Open Rabia-Noureen opened 7 years ago
Is it necessary for the newly added data set to be in either CoNLL-2003 or BRAT format?
Yes. Recall that BRAT format is the same as plaintext when there is no annotation.
Will a simple amazon review data set file be able to work fine?
What's the format?
The Data set is a simple text document same just like yours so it means i can use it. But the data set is not divided into 3 parts test, valid and train(its a single file) so is it fine?

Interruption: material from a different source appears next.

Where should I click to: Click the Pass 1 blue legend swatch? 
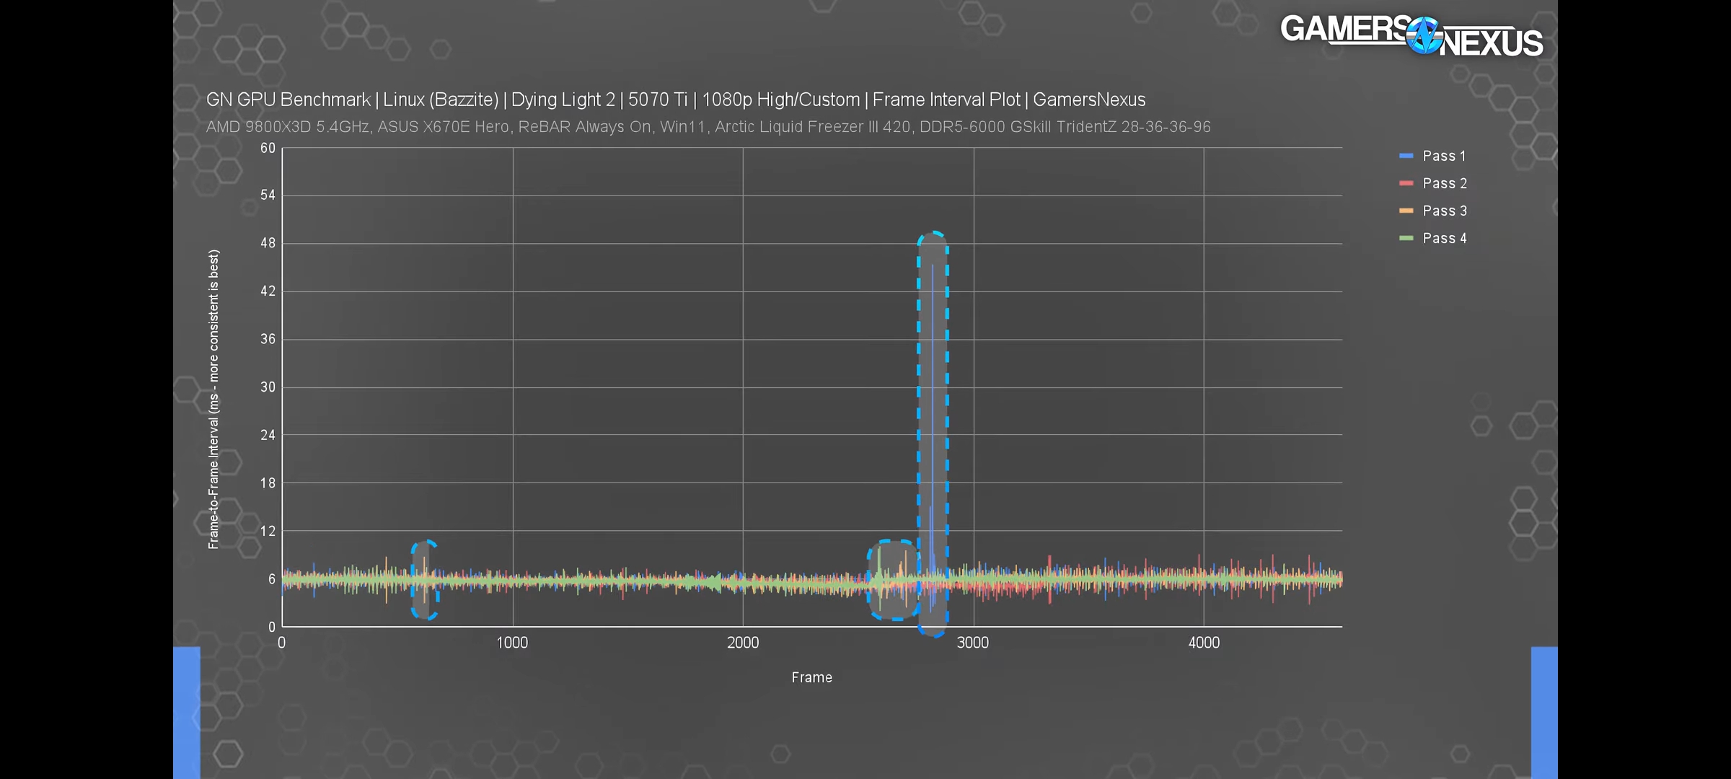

To perform NER on some plain texts using a pre-trained model:
python3.5 main.py --train_model=False --use_pretrained_model=True --dataset_text_folder=../data/example_unannotated_texts --pretrained_model_folder=../trained_models/conll_2003_en
Okay sir i will try to run my data set thanks
Do i have to make changes in the code about folder and file names for using a new unannotated data set file other than those provided in the deploy folder? If it can be done in the cmd kindly provide that script.
If you place your data in /data/example_unannotated_texts and use
python3.5 main.py --train_model=False --use_pretrained_model=True --dataset_text_folder=../data/example_unannotated_texts --pretrained_model_folder=../trained_models/conll_2003_en
you can use any filename you want for your texts.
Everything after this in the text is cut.